Earlier that fateful day, we cleaned his pool filters together and straightened up the Livingroom. Two women and their daughters knocked on the door while I was vacuuming and Jack answered the door. They asked him if he wanted a Bible reading and a tract, he answered, "my son-in-law here is a minister so we're good, we've got it covered." It's unbelievable how much that conversation at the front door has helped me heal. We left for the Tempe Lights parade at 4, around 5 he passed away as a result to head trauma in an accident involving his motorcycle.
I'm often the one on the other side of grief, the one like you, wishing you had the magic words to make the person hurting feel better. I always hated it because I never really knew how it felt, I had never lost anyone tragically, or at all as a matter of fact before these last few years. And now it has happened.

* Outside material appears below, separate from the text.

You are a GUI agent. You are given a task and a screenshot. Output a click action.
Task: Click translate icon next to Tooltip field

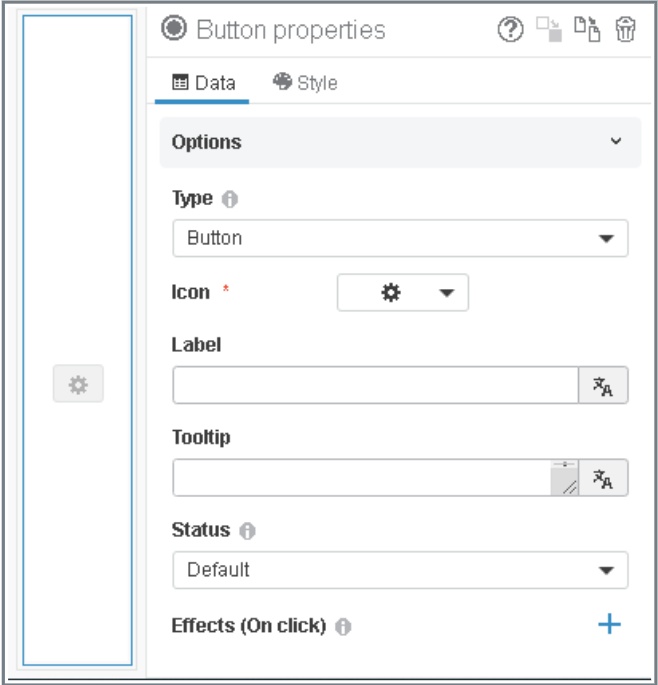pyautogui.click(x=603, y=478)
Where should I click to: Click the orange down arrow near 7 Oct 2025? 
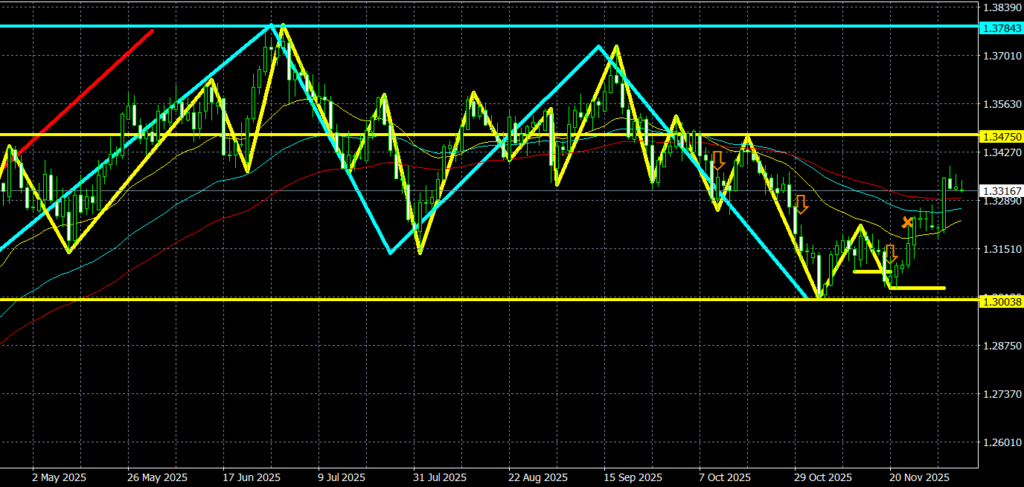(x=717, y=160)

And I asked God why?! Why now, why him? Why does my three year old have to know so well what it means when someone dies. Why does my wife have to be without her daddy?
But quickly, I can't forget to thank God: thank you for his life, thank you for how he loved us, thank you for the memories, thank you that we were able to live our relationships with Christ in front of him day in and day out.

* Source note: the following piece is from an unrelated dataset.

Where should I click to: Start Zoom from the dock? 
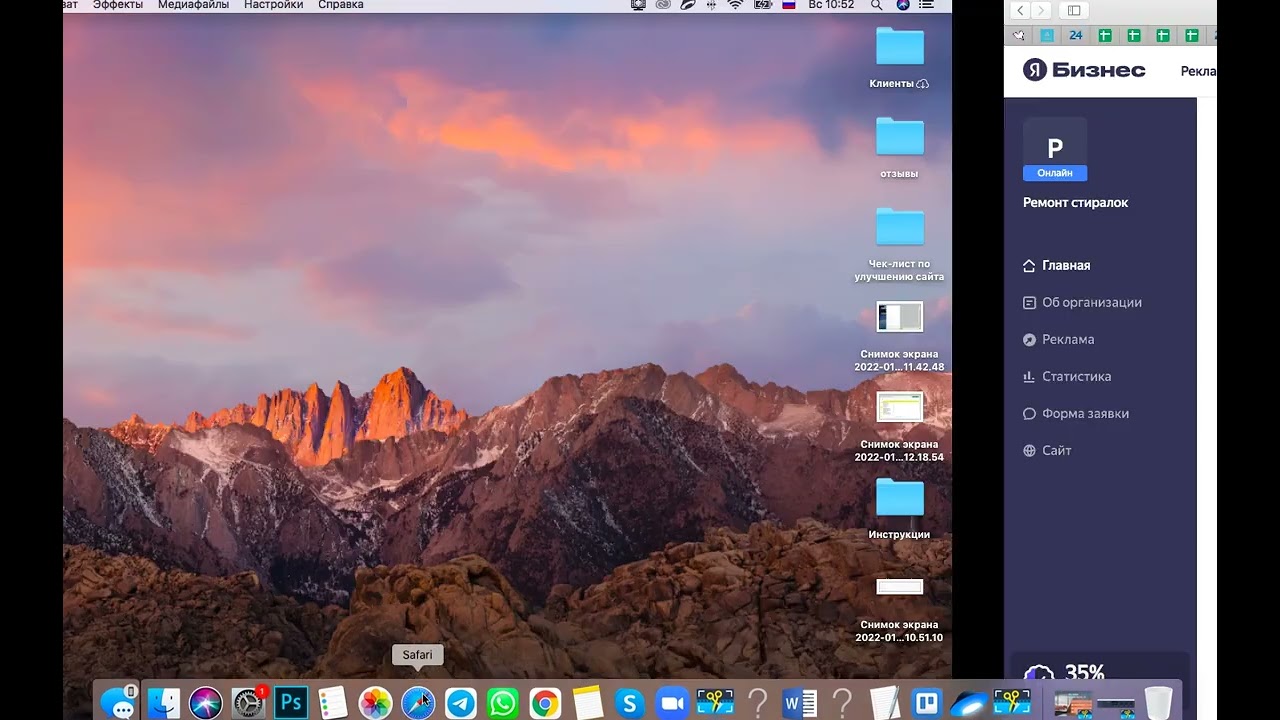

I still don't know why God allows things like this to happen, but I understand one thing a lot better now: peace. I feel overwhelmed by peace- knowing that it was his time to go home, peace that God still has a plan in all of this, peace that this isn't the end, peace that doesn't make sense, and peace that I can't get away from even when I want to. It really does transcend all understanding. And when the waves of grief and sadness flood over, the peace pushes it away and we remain standing.
God, I praise you in this storm, and I won't even try to steer through this one. Guide us through to the other side.
I lost my other dad this week. He loved me like a son, and I him like a father.